Do browsers really hide cookies from other domains?

You’re probably aware of the fact that when you make a request from your front-end to your server, the browser can automatically send along any cookies associated to your server’s domain with that request. You probably also know that you can set CORS headers to bypass the browser’s same-origin policy and let your front-end talk to servers which have a different origin from the front-end.

In addition, you might believe that setting a CORS policy ensures that the browser will not automatically send cookies to your server if the request was coming from an origin not specified in the CORS policy. A malicious website open in another browser tab, for instance (aka a CSRF attack). This, unfortunately, is not entirely true.

“I still am fairly sure that the browser will not send the cookie just because the request is being made to the proper domain. The browser knows the origin the script came from and uses THAT origin to compare with CORS. If I make a website, and the browser is respecting CORS, then there is no way to gain access to cookies from another domain.”

Keeping our users safe as they use our apps is, of course, super important. However, because browsers are highly complex, it can be rather easy to develop an incomplete understanding of the browser security model and make reasoning errors that put our users at risk.

As far as a browser is concerned, “requests” are not all created equal. Are you referring to fetch or XMLHTTPRequest? A regular old form submit with a POST, perhaps? Or just a plain URL link that translates to a GET? What kind of content type does your server accept? Does the endpoint require any data to be sent? The browser behaves slightly differently for each one of these cases, and while correctly setting a CORS policy may protect your users from a subset of them, you can’t be sure that your users will be protected against CSRF until you develop a more holistic understanding of the browser security model.
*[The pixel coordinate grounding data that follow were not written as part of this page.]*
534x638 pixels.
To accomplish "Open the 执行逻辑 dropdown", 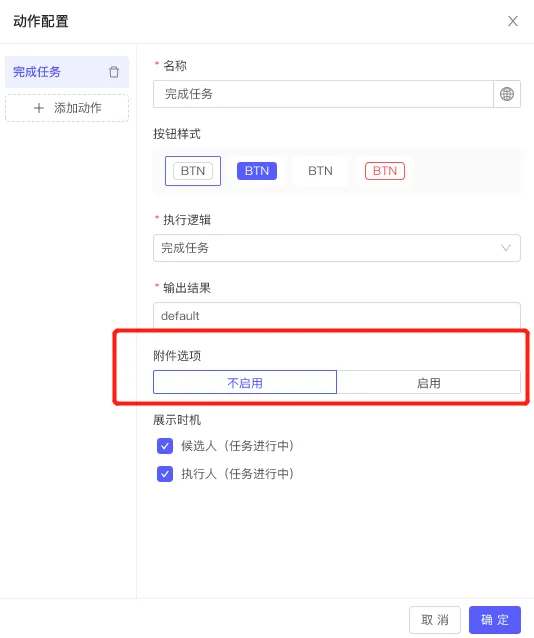I will click(337, 248).
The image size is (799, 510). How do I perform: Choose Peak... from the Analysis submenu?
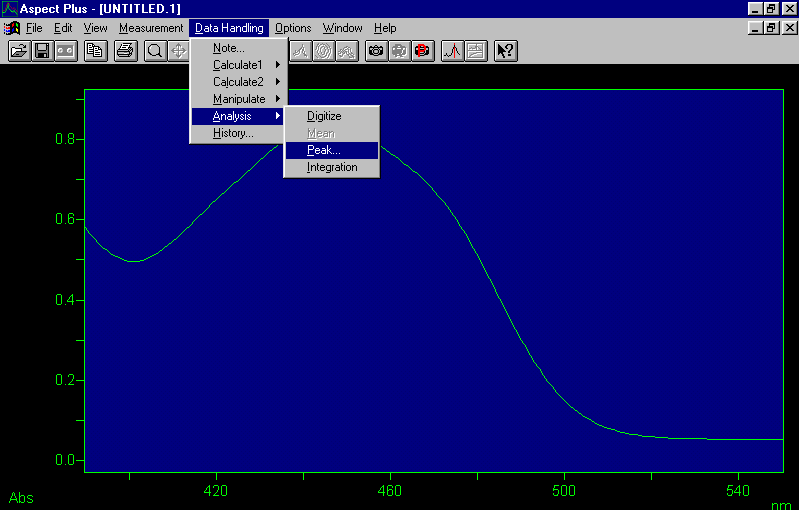tap(324, 150)
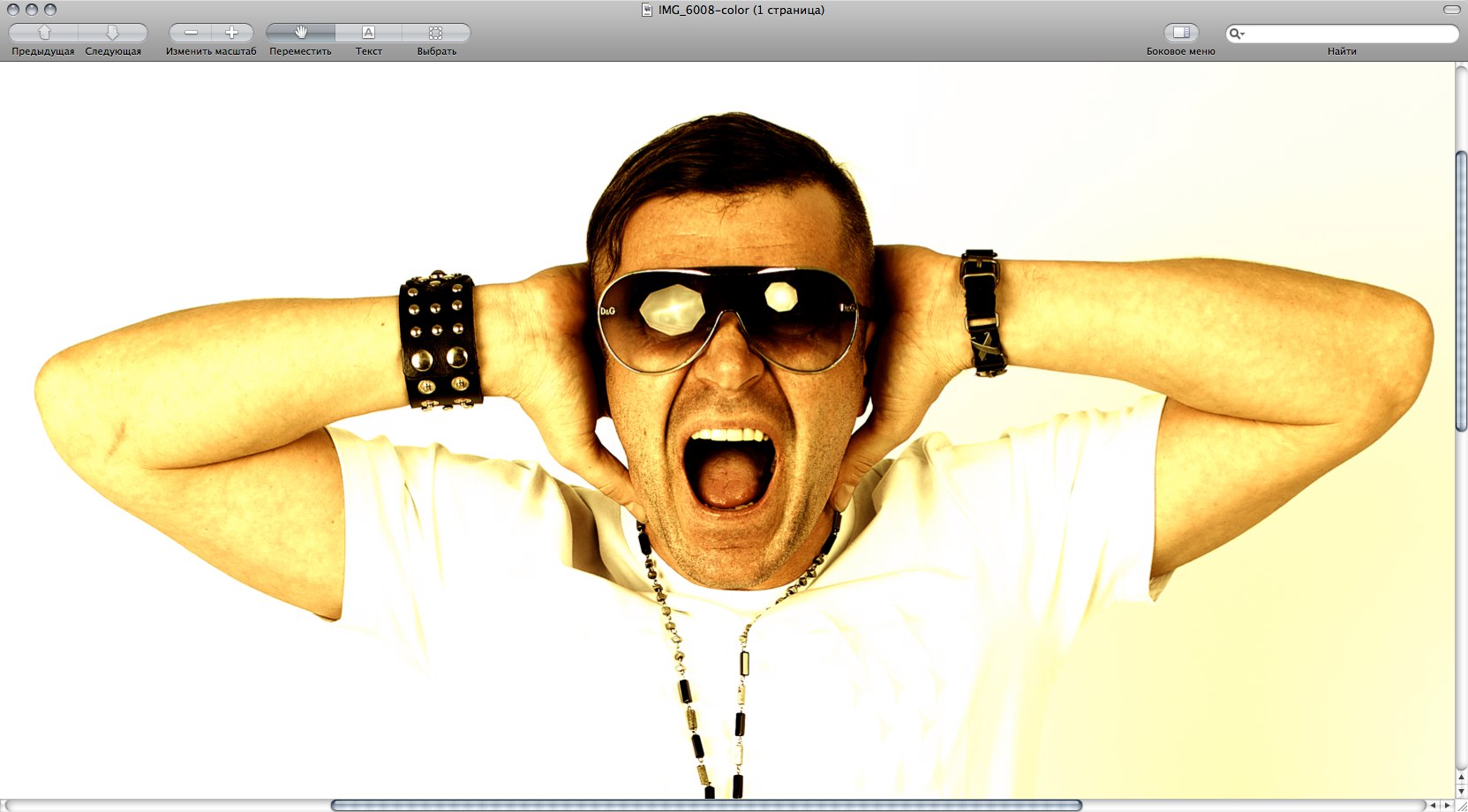This screenshot has height=812, width=1468.
Task: Toggle toolbar with the top-right pill button
Action: coord(1451,10)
Hang on, what does CSRF have to do with cookie access from another domain?

I’m going to be talking a lot about ways our apps can be vulnerable to CSRF in this article, so it’s worth clarifying how CSRF relates to cookie access from another domain.

CSRF is an attack that tricks the victim into submitting a malicious request. The “trick” usually involves convincing the victim to land on a malicious domain (the “other” domain that we’ve spoken about) while they are logged in to the target app. Being logged in is a crucial prerequiste of a successful CSRF attack, because this usually means that the browser has a cookie jar for the target app which contains session information (a JWT for example). So, if the malicious domain is somehow able to tell the browser to send along the session cookies with any request the malicious domain makes to the target app, then the target app has no way to tell that the request is malicious or unauthorized. Hence the f-word (“forgery”) in CSRF. If the request being made is state-changing, then you can imagine the amount of damage this might cause.

In other words, a cookie being “accessible”^* from another domain is what leads to a CSRF vulnerability, as long as we’re referring to a session cookie. As developers, we want to prevent this from happening. Browsers do some of this work for us, but because browsers are complex, it’s up to us to evaluate tradeoffs, and figure out if we need to do any extra work to keep our users safe.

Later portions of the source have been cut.